Antony stressed that tough action will be taken against the guilty, despite their stature.

"We are not bothered about who the companies are, how strong they are and how influential they are. But everything depends on the CBI inquiry. The moment we get a report from the CBI, whoever is found guilty, Indian or foreigners, we will take strongest action against them. They will have to pay the price for their lapses," he said.

Antony said the Indian government has been trying to get details from Italy since the beginning of the controversy around a year ago.

"After we saw reports, the Indian media reports of arrests and investigation going on in Italy, immediately we wrote to the Indian Ambassador in Italy to get the details from the Italian government and also the prosecutor who is conducting the inquiry," he said.

The second step, he said, was to involve the external affairs ministry to seek a report from governments of Italy and Britain.

"The second step (was) through the ministry of external affairs. Our government contacted the government of Italy and government of United Kingdom because AugustaWestland is a British company and major shareholder is British. MEA wrote to both the countries again," he said.

From the day one we have been trying to find the truth, Antony said, adding that the countries were specifically asked about alleged involvement of some Indian in the scam.

"Second report came on involvement of some Indian we again asked both the government is it true about this allegations. Is it true that Indians are involved," he said.

Asked whether the scam will impact other deals under consideration with AugustaWestland and Finmeccanica, Antony said such an action will depend on the result of CBI inquiry.

"Let CBI inquire this. Everything depends on CBI inquiry on this... We have already given this issue to the CBI. Let us see the progress of CBI inquiry. At any stage of the inquiry, if anybody is guilty, anywhere in the deals, they will have to pay the price," he said.

He said no time line has been fixed for the CBI to give its report.

On whether the Indian government will stop deliveries of the rest of the choppers, Antony said, "No options are closed. Let the CBI inqiry happen first."

Responding to a question that Special Protection Group had the final say in clearing the deal, despite some objections by the defence ministry, he said, "Initially Air Force and SPG, citing security reasons, they had recommended this case. Beyond that I cannot say anything at this moment. Everything is now with the CBI."

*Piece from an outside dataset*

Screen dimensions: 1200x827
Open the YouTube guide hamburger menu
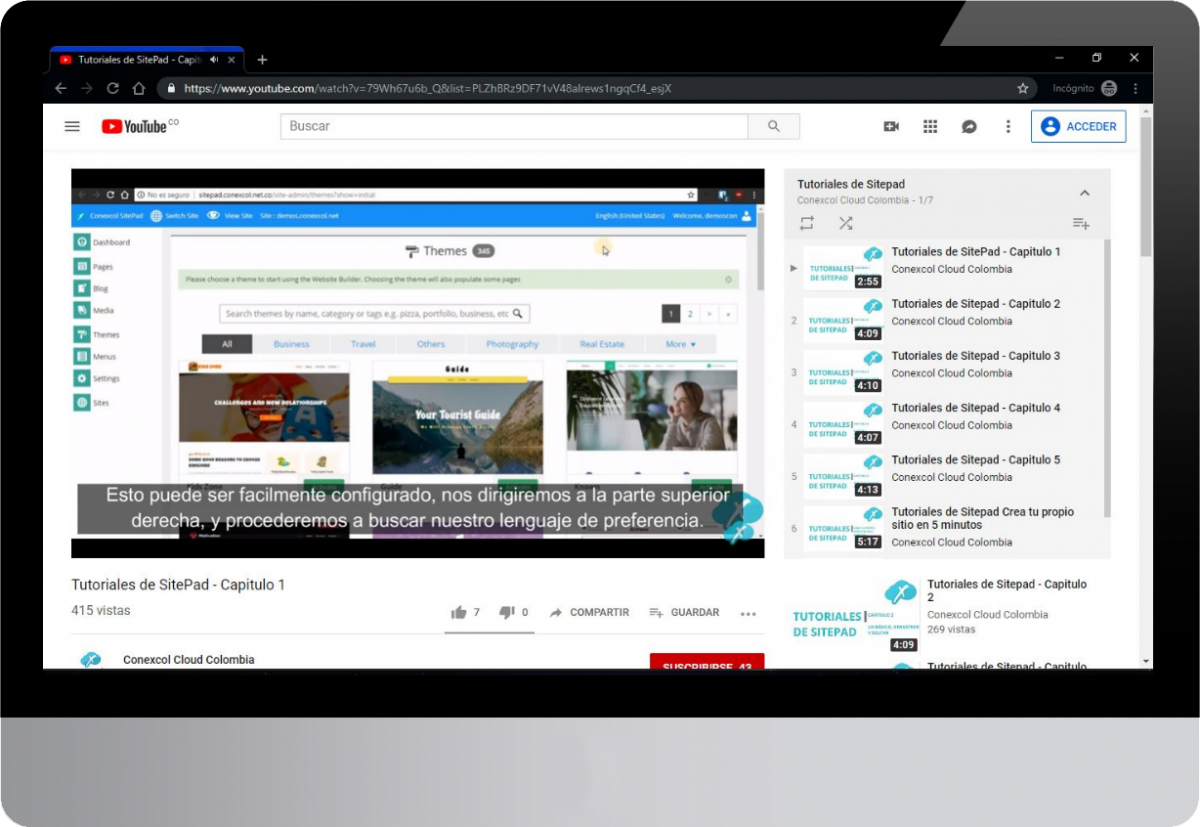click(71, 126)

On whether former SPG Chief B V Wanchoo's name has also allegedly surfaced, Antony said, "At this moment I am not in the position to say anything about the details. Let the CBI inquire that. I don't want to say who is right who is wrong. I am not judge, I am not the investigating officer."

On the issue of senior retired military officials taking up consultancy jobs with defence firms, Antony said the policy needs a review.

"Government has a policy of re-employment of retired officials. That applies to all the officers, but we have to have a second look at this thing. I agree with you," he said.

Whether blacklisting of defence firms is narrowing options for Indian armed forces' modernisation, he said, "There may be some problems but because there may be some practical difficulties. We cannot ignore corruption. Whatever the consequences in any deal, if there is corruption, we will take action," he said.